これだけ至近距離での会話だが、コウスケがハルトとフロストノヴァの会話から、祐太たちの気を引いてくれている。ひなの無事というだけで、祐太は他の何も目に入らない。保育園も、子供たちと親の無事を確かめるのに夢中で、少し離れたところにいる部外者のことなど目に入っていない。
ただ一人。
ハルトの背中で固唾を飲んでいる香子には、ある程度の説明は必要だろうか。
「お前にも、願いがある。

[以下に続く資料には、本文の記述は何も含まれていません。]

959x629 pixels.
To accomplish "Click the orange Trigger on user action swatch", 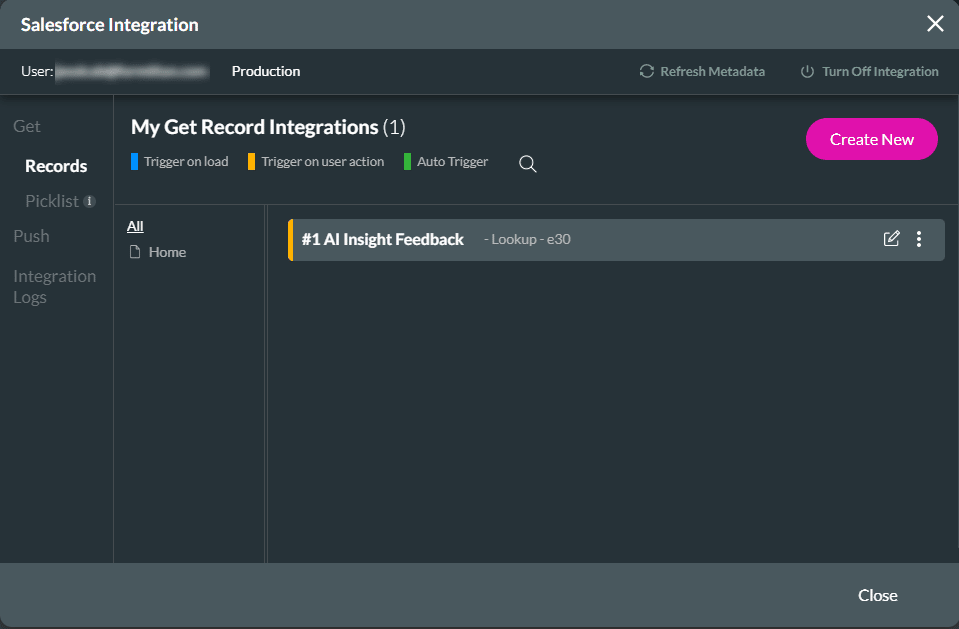I will tap(252, 162).
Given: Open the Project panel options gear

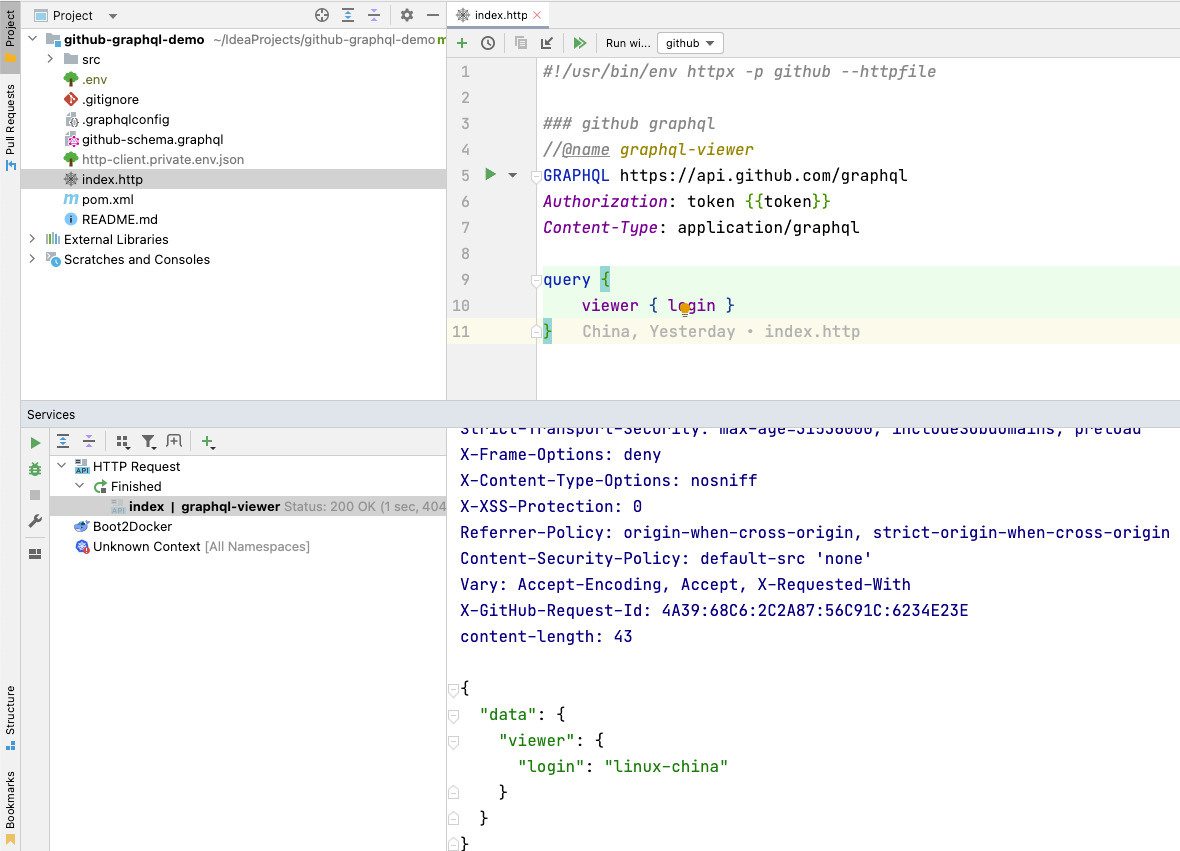Looking at the screenshot, I should (x=406, y=15).
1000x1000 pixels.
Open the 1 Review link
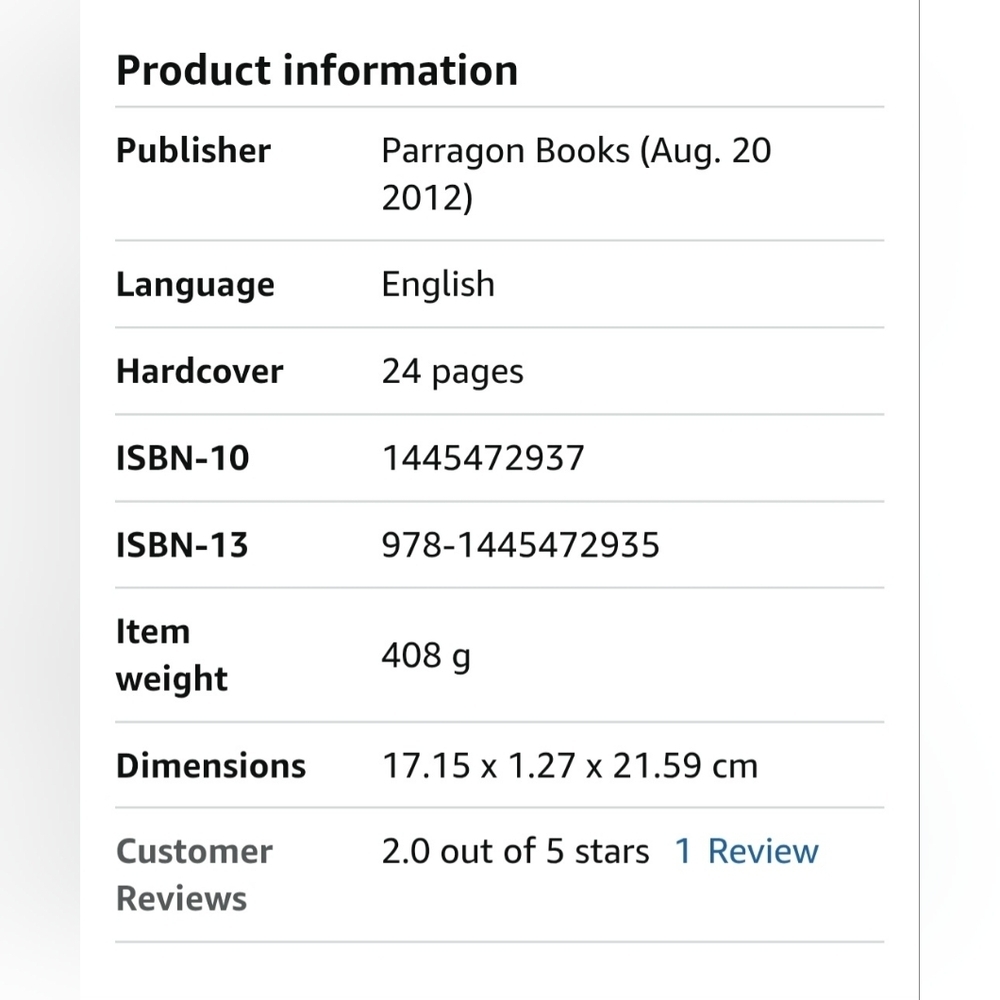tap(746, 851)
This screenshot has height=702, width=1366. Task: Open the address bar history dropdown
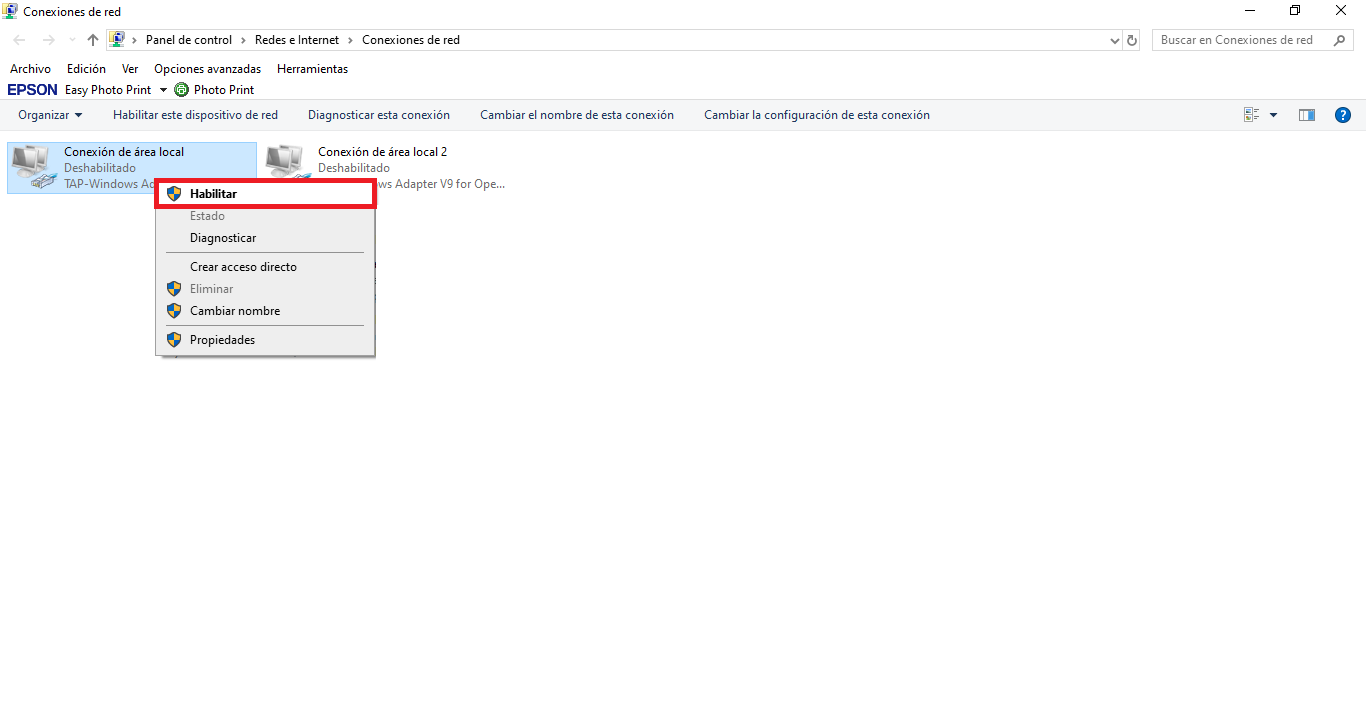[x=1115, y=40]
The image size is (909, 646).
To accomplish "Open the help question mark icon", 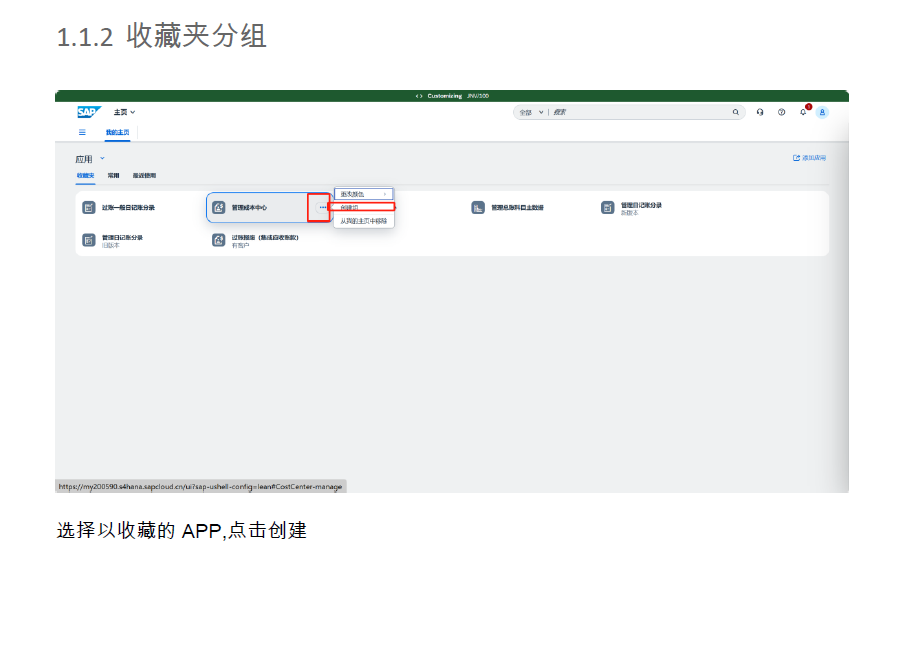I will click(x=781, y=113).
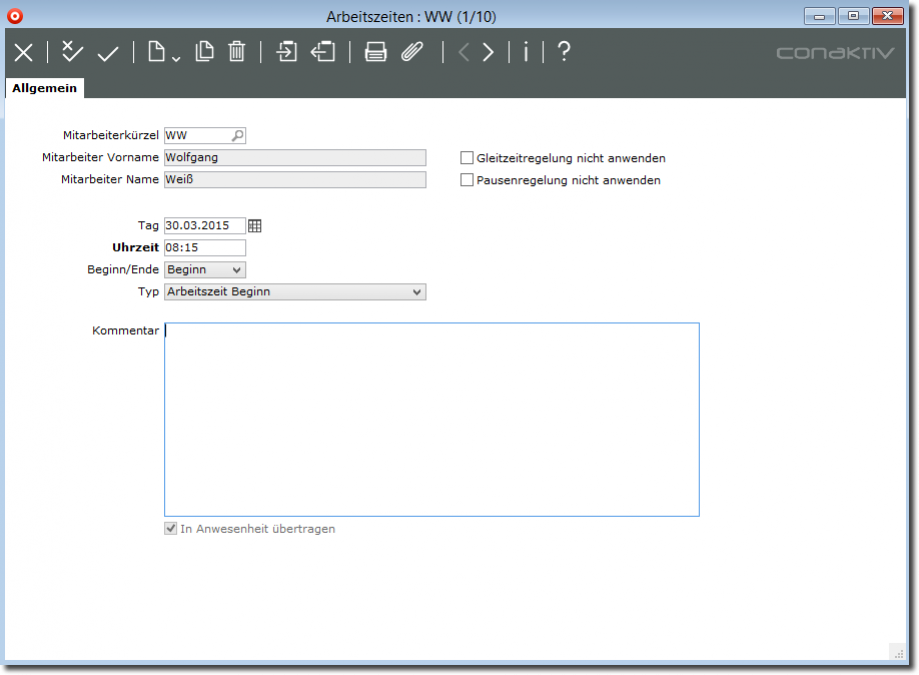This screenshot has height=675, width=919.
Task: Click the trash delete icon
Action: [237, 52]
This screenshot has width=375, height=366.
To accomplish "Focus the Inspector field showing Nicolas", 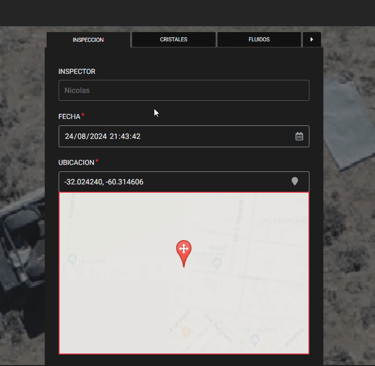I will (x=184, y=90).
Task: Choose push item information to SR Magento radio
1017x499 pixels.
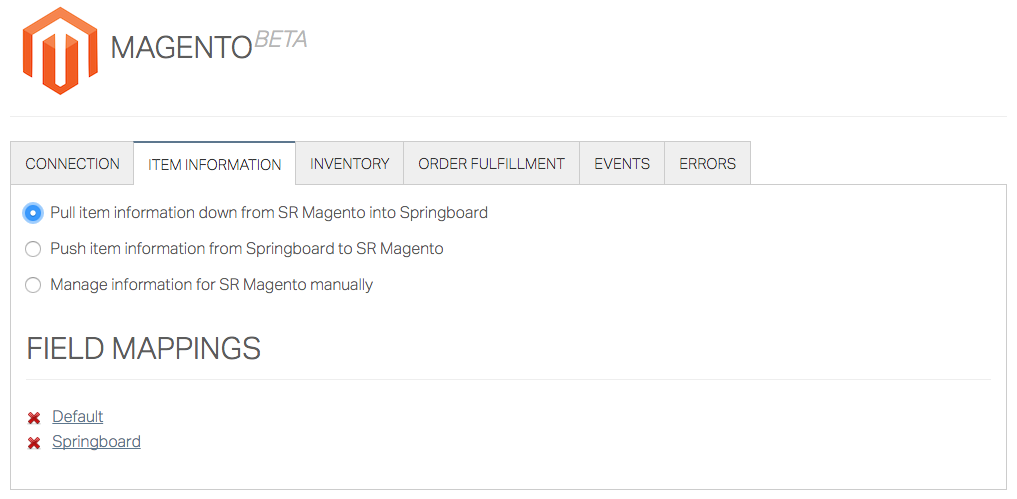Action: point(33,249)
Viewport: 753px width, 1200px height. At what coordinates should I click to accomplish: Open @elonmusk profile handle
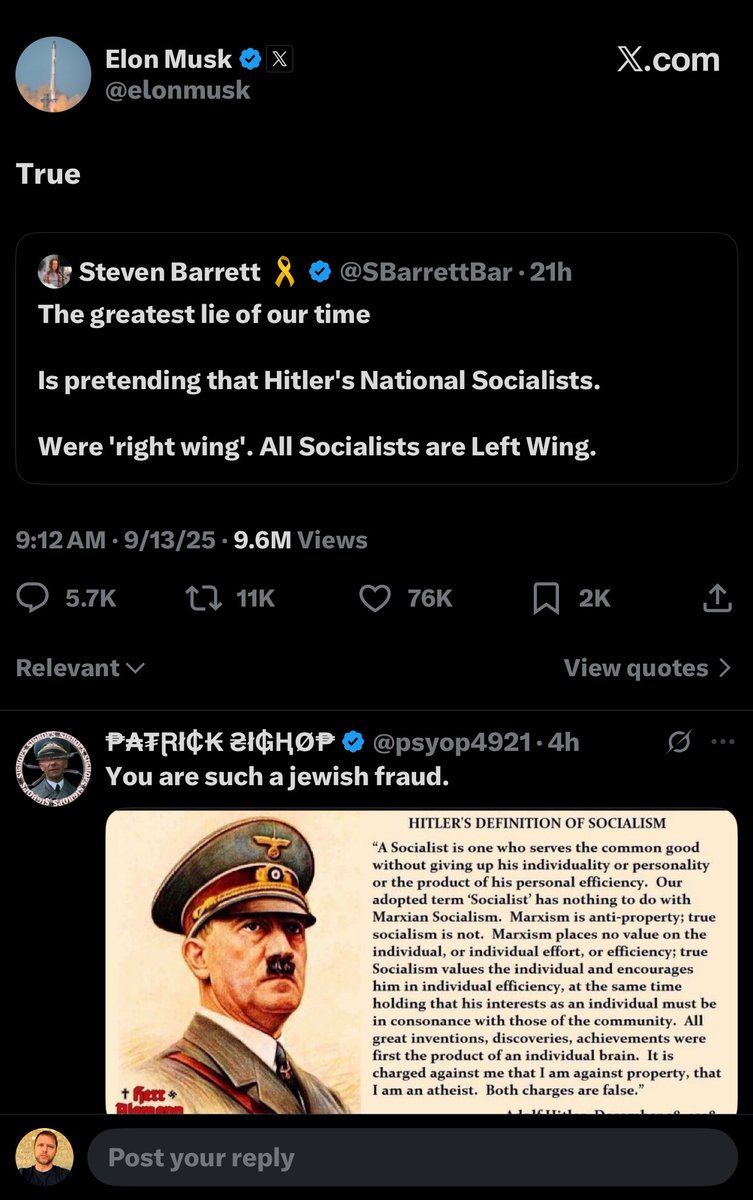[178, 90]
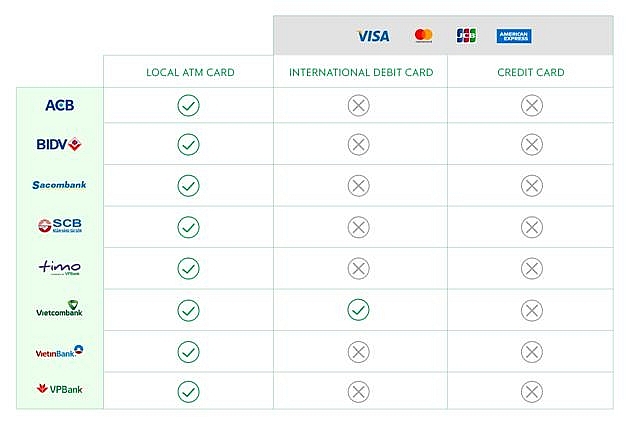The height and width of the screenshot is (423, 628).
Task: Select the VietinBank logo
Action: (x=59, y=351)
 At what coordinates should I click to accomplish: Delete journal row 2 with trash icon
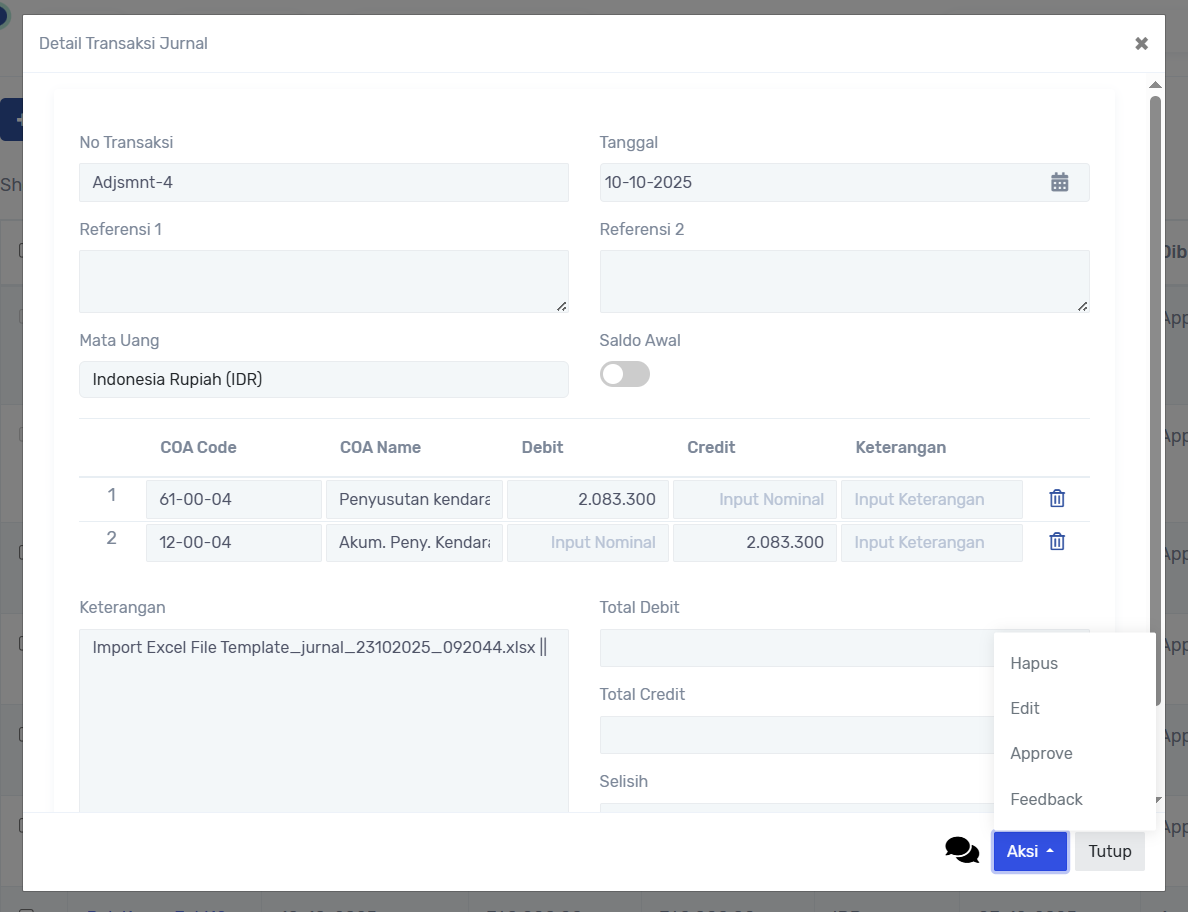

だからこそ、この聖杯戦争に参加したのだろう?」
「……そうだよ」
ハルトの目が赤くなる。
全身から魔力を放出し、彼女の全身から溢れる冷気とぶつかる。
それは風となり、ハルトとフロストノヴァの前髪を揺らしていった。
「でも、俺はそんな願いなんてどうでもいい。今はただ、この街を乱したくないんだ」
「……そうか」
非難するでもなく、嘲笑うわけでもない。
ハルトの返答に、フロストノヴァはただただ目を閉じるだけだった。
やがて彼女は背を向ける。
彼女の鼻息は冷気を帯び、その場で反転する動きに白い軌跡が彩られた。
「フロストノヴァ!」
「私は戦いを降りない。マスターがそれを望む限りは」
「……マスターが、望む限り……」
ハルトはその言葉を自らの口に含ませる。
そして、今ハルトとコウスケが最も知りたい質問。そして、フロストノヴァが決して口を割らないであろう質問を口にした。
「アンタのマスターは……一体誰なんだ……?」
「言うと思うか?」
「……だろうと思った。でも……」
ハルトは拳を握る。
「アンタが戦いを続けるなら、俺は敵だ。でも、君が戦いを止めてくれるなら、俺は全力でその願いに協力するよ。俺は……君とは戦いたくない」
「……ふん」
フロストノヴァが鼻を鳴らす。
途端、吹雪が彼女を中心に吹き荒れた。比較的その影響は小さく、それはハルトと、傍らで見守る香子にしか影響はない。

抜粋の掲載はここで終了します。